Taiwanese baseball player

Lo Ching-lung (羅錦龍; born 20 August 1985) is a Taiwanese baseball player who most recently played with the Uni-President Lions of the Chinese Professional Baseball League.

==Career==
Lo was signed out of high school by the Colorado Rockies for $1.4 million. He debuted as a professional in 2002 with the Casper Rockies, going 5–5 with a 4.95 ERA and .290 opponent average as the young man on the staff. Baseball America rated him as the number 13 prospect in the Pioneer League, between Jonathan Broxton and Ubaldo Jiménez among pitchers. They also ranked him as the number 14 Colorado prospect entering 2003.

In 2003, the teenager had a 3–7, 2.85 record for the Tri-City Dust Devils.
He tied for the Northwest League in losses but much of that came from poor run support as his club only scored 9 runs in his 7 defeats. He was 10th in the Northwest League in ERA. Baseball America ranked him as the 10th-best Northwest League prospect.

Lo had a 4–3, 5.05 record for the 2004 Asheville Tourists. In 2005, the Tainan native returned to Asheville, where he was 7–9 with a 5.65 ERA and surrendered 23 gopher balls, the most in the South Atlantic League.

Ching-Lung improved his record to 10–5 in 2006 with the Modesto Nuts but his ERA remained elevated at 5.39. He spent 2006 in the Hawaii Winter League, going 4–3 with a 4.97 ERA for the Waikiki BeachBoys. He led the staff in wins but his ERA was fourth-highest among the five starters. It was an international rotation, featuring Dutch hurler Rick van den Hurk, Japan's Atsushi Nohmi, Mexican Marco Estrada, Taiwan's Lo and an American in the fifth slot.

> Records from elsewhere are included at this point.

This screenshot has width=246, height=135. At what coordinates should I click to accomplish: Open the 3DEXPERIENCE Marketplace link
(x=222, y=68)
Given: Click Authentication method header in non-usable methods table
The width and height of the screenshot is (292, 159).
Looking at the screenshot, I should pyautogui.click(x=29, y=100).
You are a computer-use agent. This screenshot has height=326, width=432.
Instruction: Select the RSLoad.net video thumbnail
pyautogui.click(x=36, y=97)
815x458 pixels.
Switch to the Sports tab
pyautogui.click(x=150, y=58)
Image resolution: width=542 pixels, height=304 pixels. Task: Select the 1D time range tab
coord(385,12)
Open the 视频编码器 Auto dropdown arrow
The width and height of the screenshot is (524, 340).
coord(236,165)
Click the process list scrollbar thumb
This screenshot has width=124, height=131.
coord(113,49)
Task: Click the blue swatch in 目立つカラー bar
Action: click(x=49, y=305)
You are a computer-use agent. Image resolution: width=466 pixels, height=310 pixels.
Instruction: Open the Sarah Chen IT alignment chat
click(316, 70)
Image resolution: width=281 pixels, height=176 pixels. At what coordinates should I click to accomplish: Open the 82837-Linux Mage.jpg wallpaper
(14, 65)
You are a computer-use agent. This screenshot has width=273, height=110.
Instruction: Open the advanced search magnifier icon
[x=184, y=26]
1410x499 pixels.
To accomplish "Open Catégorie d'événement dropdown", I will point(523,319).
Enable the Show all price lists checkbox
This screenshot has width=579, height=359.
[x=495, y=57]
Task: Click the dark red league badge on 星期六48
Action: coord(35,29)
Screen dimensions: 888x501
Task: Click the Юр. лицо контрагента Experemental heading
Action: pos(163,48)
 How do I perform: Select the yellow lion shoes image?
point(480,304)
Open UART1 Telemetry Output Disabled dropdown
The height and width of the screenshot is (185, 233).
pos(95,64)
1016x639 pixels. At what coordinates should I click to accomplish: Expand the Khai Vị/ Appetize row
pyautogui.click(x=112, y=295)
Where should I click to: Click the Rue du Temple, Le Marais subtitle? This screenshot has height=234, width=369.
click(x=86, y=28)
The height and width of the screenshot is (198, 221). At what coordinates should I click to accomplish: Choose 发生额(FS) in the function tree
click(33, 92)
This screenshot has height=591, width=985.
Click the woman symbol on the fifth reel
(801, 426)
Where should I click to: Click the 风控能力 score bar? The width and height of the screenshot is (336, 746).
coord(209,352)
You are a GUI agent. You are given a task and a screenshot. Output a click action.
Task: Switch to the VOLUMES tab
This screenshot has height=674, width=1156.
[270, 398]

Lo moved up to AA in 2007 and had an 8–8, 5.61 record for the Tulsa Drillers. He allowed a .300 average. His fastball, once timed at 95 mph, was down to the 88–90 range. He was 0–2 with a 6.75 ERA for the Peoria Javelinas in the Arizona Fall League. He was the fourth Taiwan native to play in the AFL, following Chin-Feng Chen, Chin-lung Hu and Yung-Chi Chen.

In 2008, he was again 8-8 for Tulsa, this time with a 5.25 ERA. One positive was his first career shutout.

==International career==
He represented Chinese Taipei national baseball team at the 2013 World Baseball Classic.